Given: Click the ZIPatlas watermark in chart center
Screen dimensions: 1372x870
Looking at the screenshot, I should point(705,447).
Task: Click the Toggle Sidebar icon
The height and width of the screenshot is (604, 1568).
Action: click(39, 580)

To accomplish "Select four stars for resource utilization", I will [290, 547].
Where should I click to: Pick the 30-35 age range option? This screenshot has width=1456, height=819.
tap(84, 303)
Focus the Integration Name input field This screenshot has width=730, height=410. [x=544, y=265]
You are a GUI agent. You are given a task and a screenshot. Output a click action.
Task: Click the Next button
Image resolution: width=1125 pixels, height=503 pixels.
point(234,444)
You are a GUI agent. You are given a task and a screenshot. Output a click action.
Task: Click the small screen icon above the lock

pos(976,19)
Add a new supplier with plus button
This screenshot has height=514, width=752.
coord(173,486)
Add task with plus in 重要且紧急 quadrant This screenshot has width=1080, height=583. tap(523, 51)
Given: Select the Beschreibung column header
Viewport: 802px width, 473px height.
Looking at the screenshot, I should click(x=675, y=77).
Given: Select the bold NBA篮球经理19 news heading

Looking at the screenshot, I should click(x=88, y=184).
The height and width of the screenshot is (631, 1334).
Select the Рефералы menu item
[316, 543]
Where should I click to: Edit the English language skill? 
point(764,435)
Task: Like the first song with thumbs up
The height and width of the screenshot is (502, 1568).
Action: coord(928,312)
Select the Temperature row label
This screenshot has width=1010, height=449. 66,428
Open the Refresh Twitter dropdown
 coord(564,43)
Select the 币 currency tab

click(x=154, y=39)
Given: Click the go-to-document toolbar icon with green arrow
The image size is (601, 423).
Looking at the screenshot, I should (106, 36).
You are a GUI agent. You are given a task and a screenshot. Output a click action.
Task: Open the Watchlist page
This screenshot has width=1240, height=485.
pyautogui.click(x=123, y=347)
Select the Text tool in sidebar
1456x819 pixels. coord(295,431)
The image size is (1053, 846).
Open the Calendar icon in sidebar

__What to produce__:
All lines from the one containing "Select the Text tool in sidebar" down to the final line above are to be restated word for word; leave out the rest.

__Response__:
Select the Text tool in sidebar
1456x819 pixels. coord(295,431)
The image size is (1053, 846).
Open the Calendar icon in sidebar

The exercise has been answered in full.